Friday, February 18, 2011

Social media during emergencies: what's happening now and are we ready?

There was a pretty good post recently by Eric Holderman on the social media tsunami that's coming.
My contention is that there are already quite a few people in the emergency management world who are already surfing the SM wave.

In fact, as I stated in a previous post, we have reached critical mass and organizations of all types, but especially first responders and emergency management agencies, that don't involve themselves in social media are doomed to fail.

The amazingly fast pace of technological evolution, and most importantly, its acceptance by a growing number of people, the omnipresence of social media in more and more people's lives and, surprisingly for some, the increasing engagement by ordinary people who volunteer their time and expertise during a disaster, all mean were are at a major convergence point. Let me explain.

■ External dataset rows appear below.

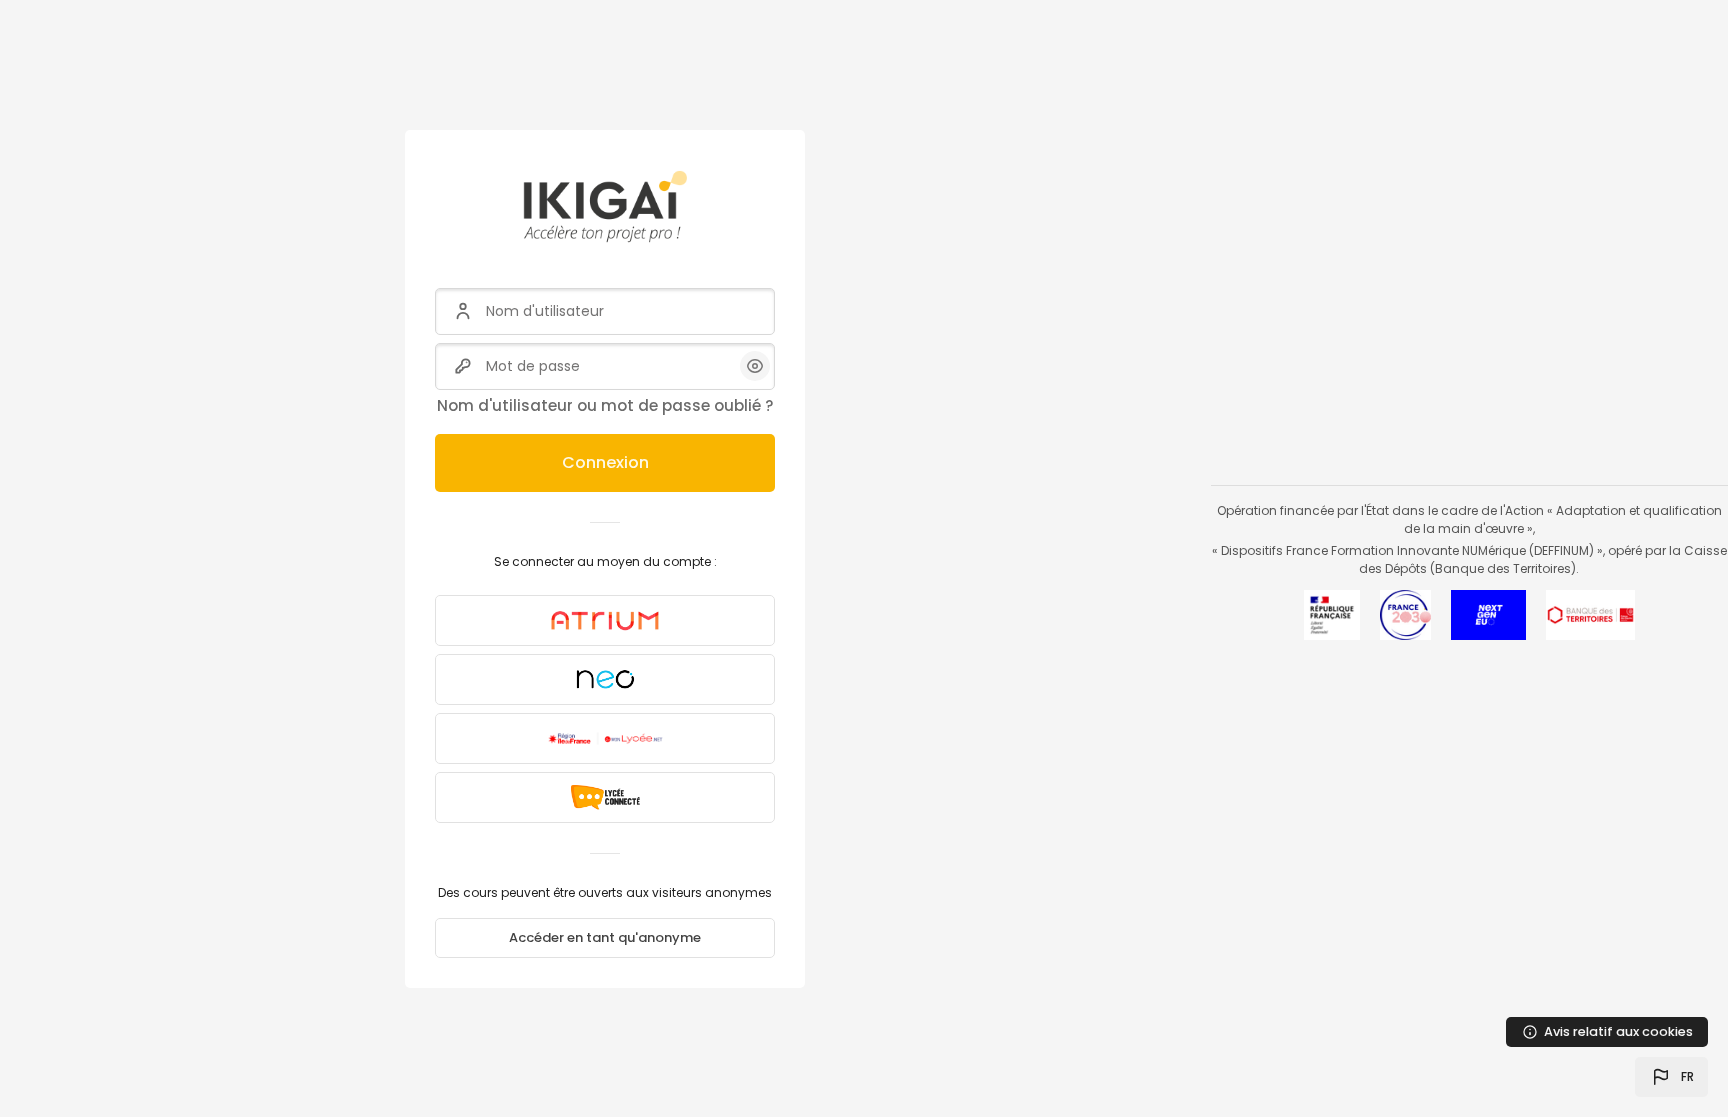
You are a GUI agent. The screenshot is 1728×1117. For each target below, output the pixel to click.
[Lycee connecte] (605, 797)
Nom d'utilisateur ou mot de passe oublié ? (605, 405)
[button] (1671, 1077)
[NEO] (605, 679)
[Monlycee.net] (605, 738)
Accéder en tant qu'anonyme (605, 937)
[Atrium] (605, 620)
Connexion (605, 462)
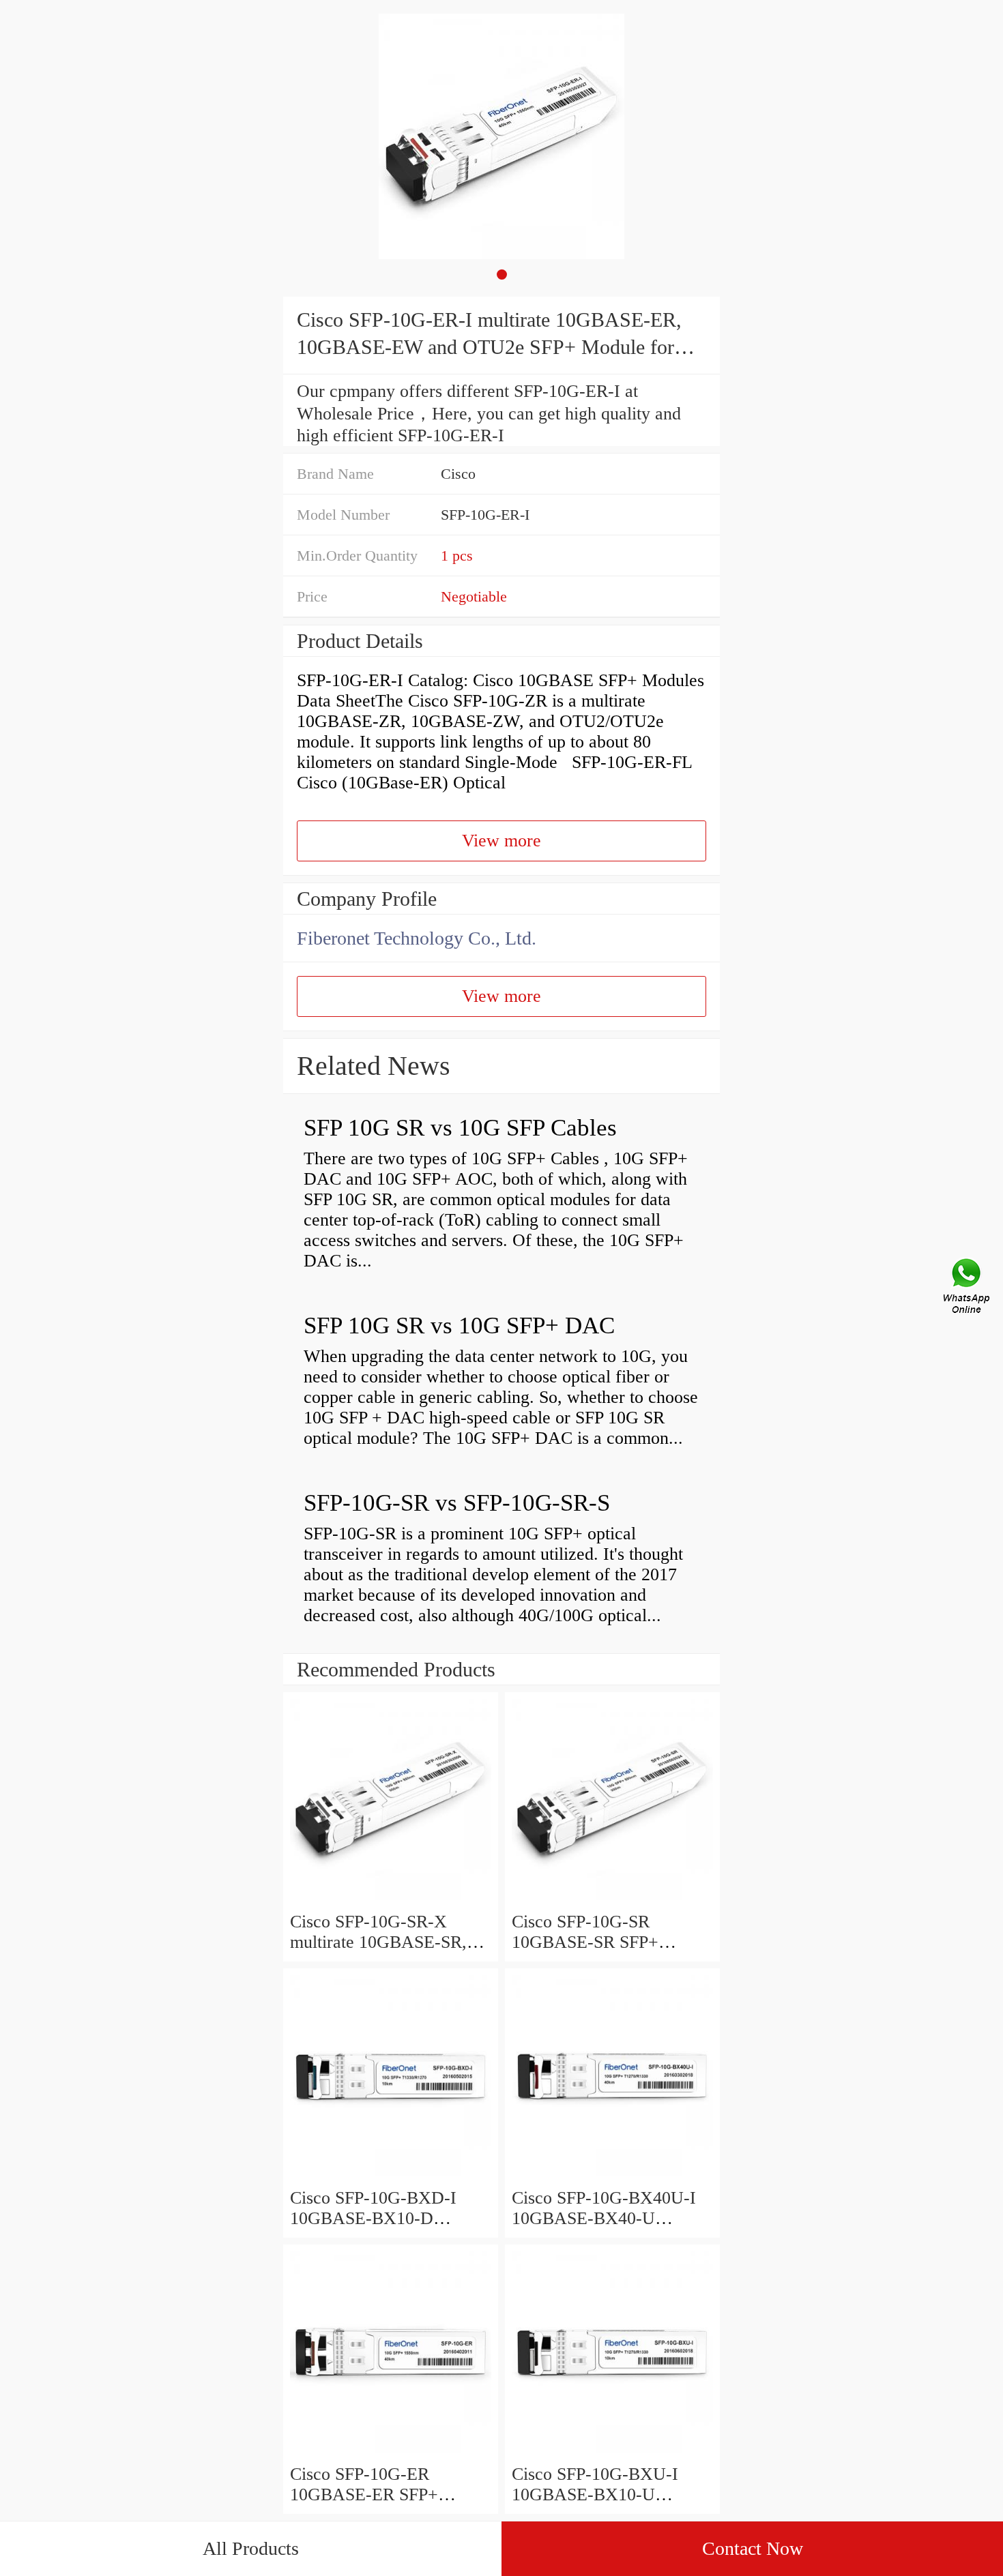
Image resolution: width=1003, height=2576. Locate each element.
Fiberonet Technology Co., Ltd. (416, 938)
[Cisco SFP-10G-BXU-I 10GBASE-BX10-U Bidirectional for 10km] (612, 2453)
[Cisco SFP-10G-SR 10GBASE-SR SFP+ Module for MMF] (612, 1901)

  1. technology ... meaning mobile devices really, GIS-based web and mobile apps, GPS and crisis mapping ... can't forget to mention cameras and videos ... hundreds of millions of people walking around ... being news gatherers and providers of information ... that you can instantly map ... here's our first convergence vector 
  2. social media ... platforms such as Twitter and Facebook ... but also SMS and other forms of "burst communications" allow people to share the info they've gathered "out there" ... geo-tagged for more relevance and use ... these channels are increasingly working both ways ... obviously more emergency management agencies use SM to inform their audiences of incidents and disasters ... but more and more ... these agencies are "mining" the the data provided by tweets and twitpics and all that ... to improve their situational awareness picture ...think of the United States Geological Survey using Twitter to complement its array of seismographs ...
  3. Many thought that the "connected age" would mean that a lot of people would become e-recluse and avoid real world contacts and be very unsociable and not participative ... in fact, studies indicate that people who collaborate online, form or join groups on Facebook or LinkedIn, or chat on twitter ... are MORE likely to repeat that behaviour in the real world when a crisis or disaster occurs ... that explains the phenomenal work done by the IT and GIS people behind the crisismapping phenomenon ... from USHADIDI to CrisisCommons ... they are now a very valuable info and situational awareness tool.
Many examples prove the point: the standard-setting work of the Queensland Police Service during the Australian floods, to CrisisCommons work after the Haiti earthquake, to the essential role and community-based impact of social media in the Boulder Fire,. Things have changed forever.

Not so long ago, the emergency management tent was pretty much the exclusive domain of first responders and emergency managers. Then came the private sector (utilities in particular). The next wave were the NGOs who play a big role on scene now, feeding responders, doing first aid and fulfilling other support functions. Now, it's time to recognize the essential contribution of the next wave of volunteers: the tech savvy, those spurred by social media interaction ... who have the ability, expertise and willingness to help.

From having volunteers perform social media monitoring in your EOC or JIC, to helping post information on your SM accounts or crisis maps, to having the crisis mapping experts help your own GIS technicians, the possibilities are endless.

That's the power of social media ... it brings a certain democratization of emergency management and is certainly a powerful mobilization tool ... look at the situation in Egypt ... The unassuming hero of the Egyptian Revolution, Wahel Ghonim, said it best on a 60 minutes interview:

Why wouldn't you use this mobilization tool to engage your community before, during and after a disaster?

Are there risks? Yes. Some will make mistakes ... but you know what? So do the so-called experts ...

To me, it seems to be a win win situation ... find a way to capture this enthusiasm to your benefit and your response will be improved.

As always, I look forward to your comments.